We'll probably have to park up the broader blockchain discussion as veering away from Bitcoin but I'd imagine it will find use cases across all industries over time. In financial services, the biggest single use case will be the tokenization of real world assets and stocks, bringing about disintermediation and removing some degree of counterparty risk.
 
.......the biggest single use case will be the tokenization of real world assets and stocks, bringing about disintermediation and removing some degree of counterparty risk.

That's the way I'm looking at it too - it will be interesting to see if even this is acknowledged by some on here.
 

That's the way I'm looking at it too - it will be interesting to see if even this is acknowledged by some on here.

It will be interesting to see how the plays out. I'm not convinced that it will deliver as strong a statement as 'bringing about disintermediation and removing some degree of counterparty risk.'

I think it will just make financial markets more efficient and safer without fundamentally changing markets from a perspective of access. Prior to my time in Crypto, I worked in Counterparty Risk Management post the financial crisis on wall street. It had made leaps and bounds post crisis through introduction of Central clearing parties, better collateral requirements etc.
 
It's report time again, but this one isn't for you Duke - given that you don't seem to give a damn that Bitcoin is boiling the oceans.

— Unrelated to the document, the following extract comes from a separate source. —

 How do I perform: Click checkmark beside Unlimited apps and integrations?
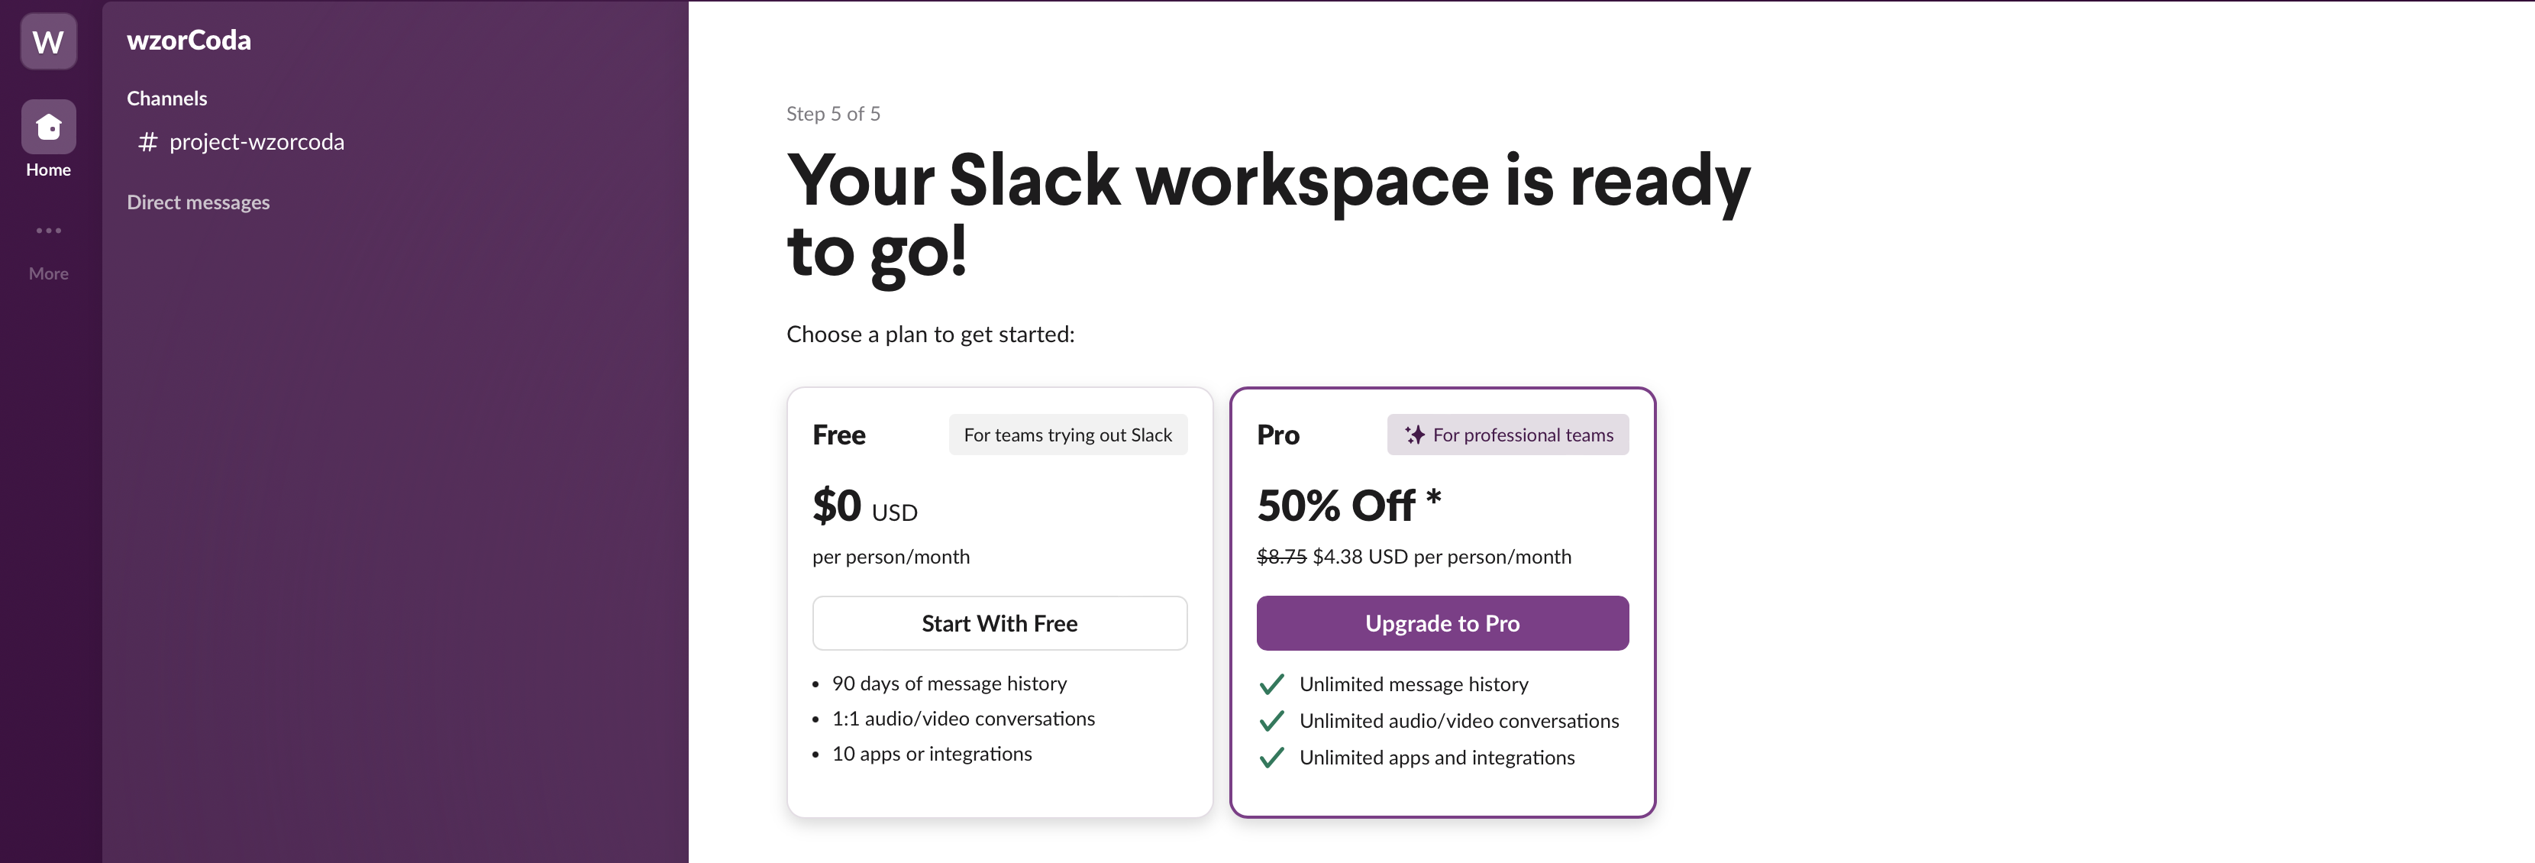[1271, 758]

This one is from KPMG - I checked them out and they definitely don't own any bored ape NFTs. It's geared towards Photuris pyralis given his overwhelming concern for the environment.

LINK

They have a special section on 'Methane Reduction' which sadly isn't something that AAM is doing enough about.
 
You got me right @tecate. Nonetheless I read the document with some interest. Why would KPMG make such a defence of bitcoin's eco credentials? Well it has actually taken on board some bitcoin but also has a commitment to net zero, so I guess this note fits that agenda. Of course it is written with a bias, for example I am sure that wicked Russians also use it as well as heroic Ukrainians. But I don't know whether they are saying anything false.
Key take away for this topic is that KPMG seem to be believers though we can't be sure whether this is just tokenism so as to woo this constituency.
 
Last edited:
True for you - nothing gets put out by anyone - individual or corporation - without bias (to differing extents). The good thing though is that anyone is free to dissect whatever it is they put across and tear it apart if there's any element of it that's inaccurate.
 
Question @tecate. There is no denying that Bitcoin mining consumes energy, it will never not consume energy. It might get to net zero through some of the suggestions in that linked paper.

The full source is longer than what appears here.